Consistent with prior studies, investigators reported: “Treatment with oil-based [products], dried flowers, or a combination of both CBMPs [cannabis-based medicinal products] are associated with statistically significant improvements in pain relief and sleep quality after six months in chronic pain patients. Additionally, patients prescribed oils or both types of CBMPs experienced reduced anxiety and an improvement in their ability to perform daily activities. Patients prescribed a combination of both CBMPs recorded improvements in their self-care and mobility abilities. Collectively, this evidence signals that [the] initiation of CBMP treatment is associated with improved HRQoL [health-related quality of life].”
Researchers also acknowledged that patients significantly reduced their daily intake of prescription opioids – a finding that is consistent with dozens of other studies.
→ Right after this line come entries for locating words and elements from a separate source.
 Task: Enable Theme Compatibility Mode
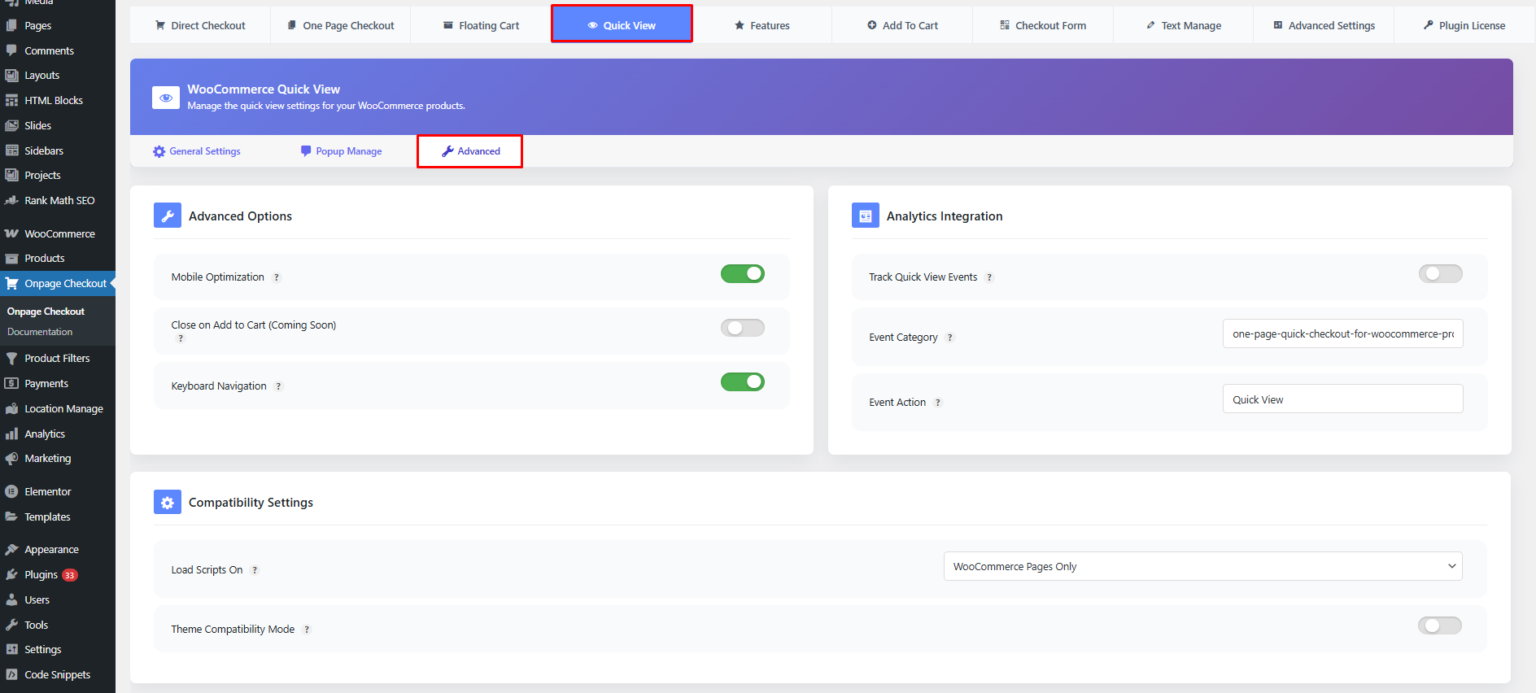coord(1439,625)
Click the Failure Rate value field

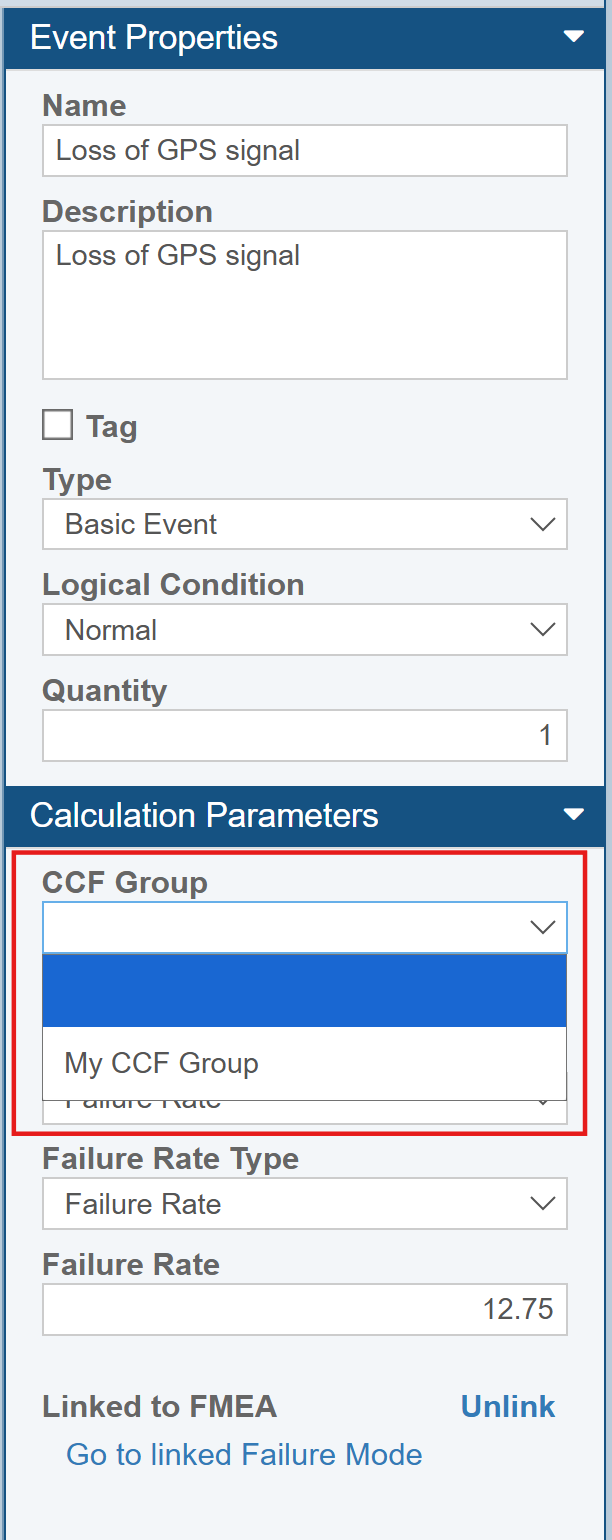tap(304, 1310)
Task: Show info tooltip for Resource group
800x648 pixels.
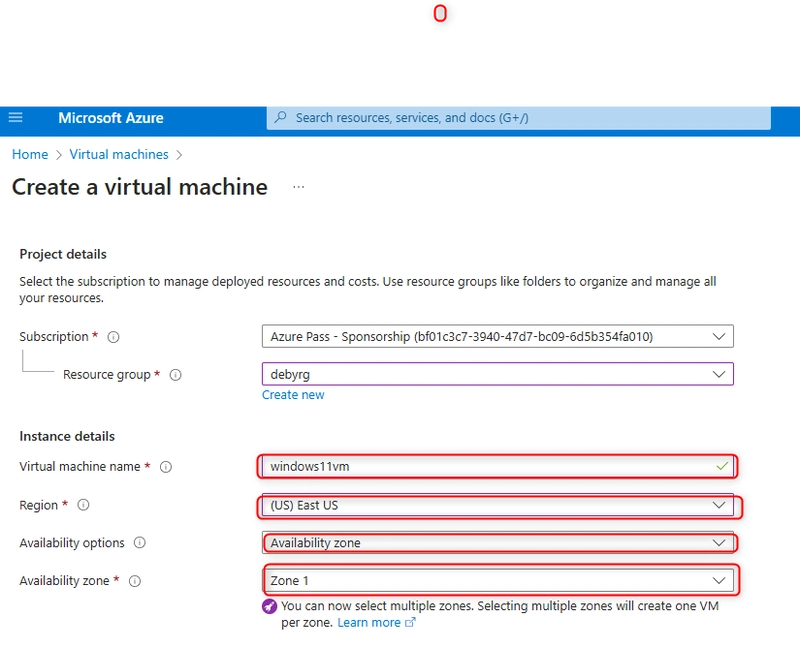Action: 176,375
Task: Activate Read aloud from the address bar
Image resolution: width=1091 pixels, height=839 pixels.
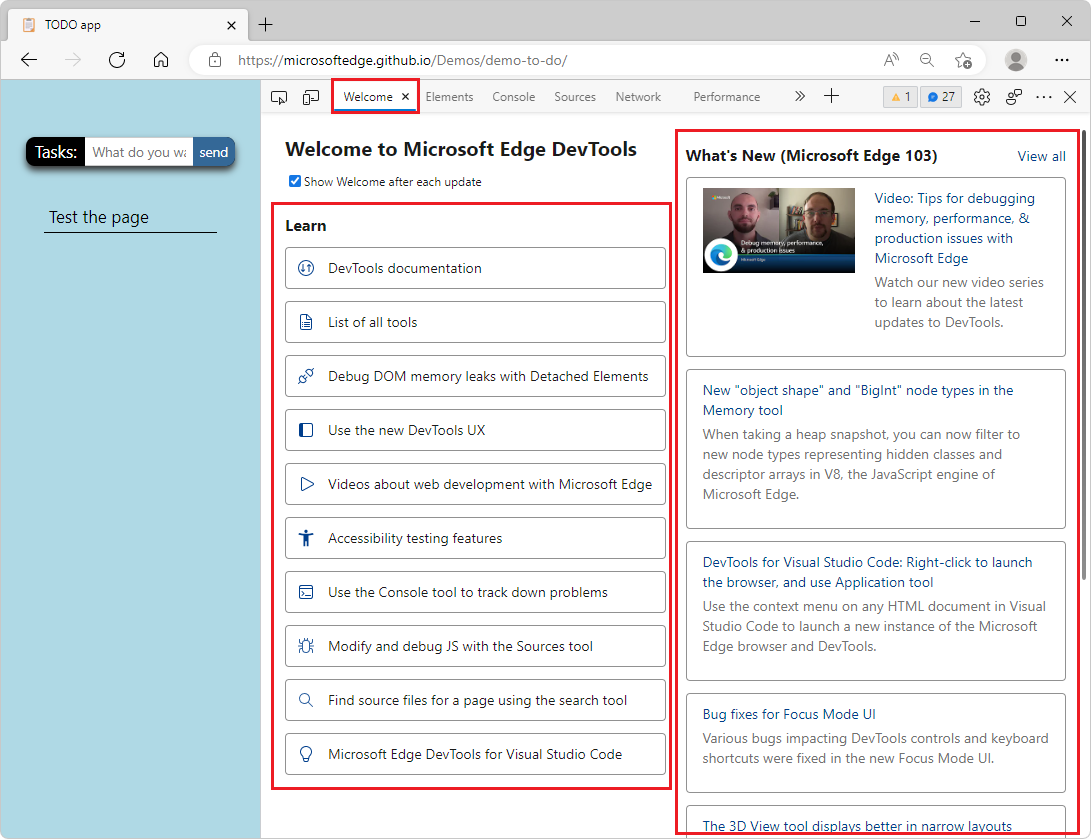Action: [x=890, y=60]
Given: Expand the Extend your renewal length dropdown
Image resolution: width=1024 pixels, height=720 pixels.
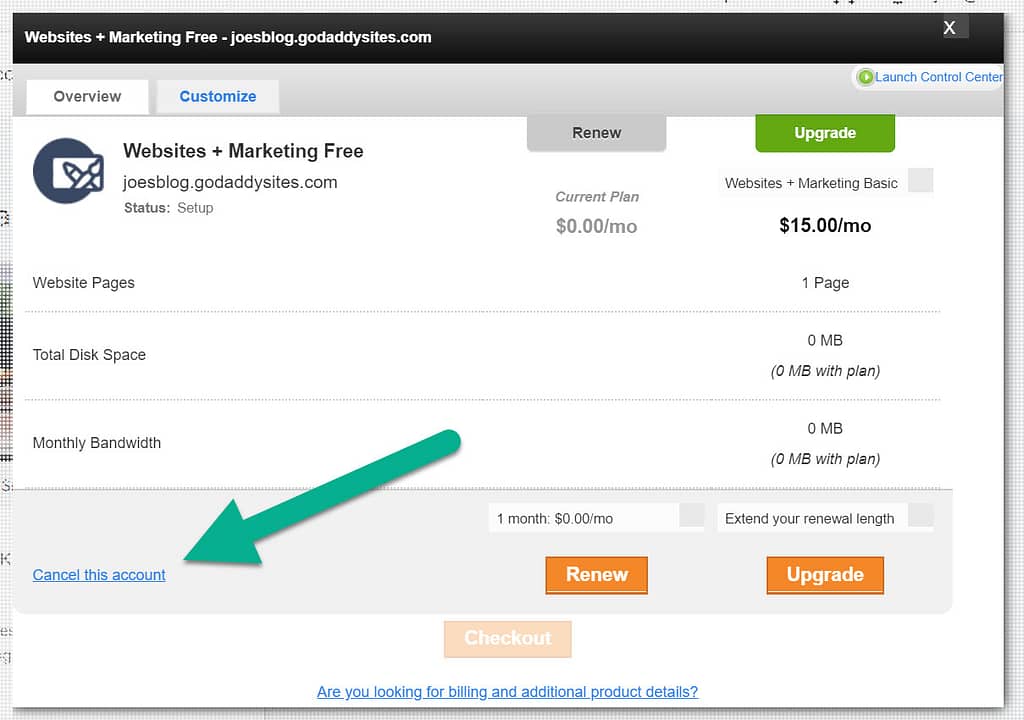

“In summary, these results suggest that both [cannabis] oils and dried flowers are associated with long-term improved HRQoL in chronic pain patients,” they concluded.
Prior studies assessing the use of cannabis products in patients enrolled in the UK registry have similarly reported them to be safe and effective for patients suffering from anxiety, post-traumatic stress, depression, migraine, inflammatory bowel disease, and other afflictions.
Data published earlier this year in the journal JAMA Network Open reported that nearly one in four pain patients who reside in states where medical cannabis access is legal self-identify as marijuana consumers.
Full text of the study, “Clinical outcome data of chronic pain patients treated with cannabis-based oils and dried flower from the UK medical cannabis registry,” appears in Expert Review of Neurotherapeutics. Additional information on cannabis and pain management is available from NORML’s publication, Clinical Applications for Cannabis and Cannabinoids.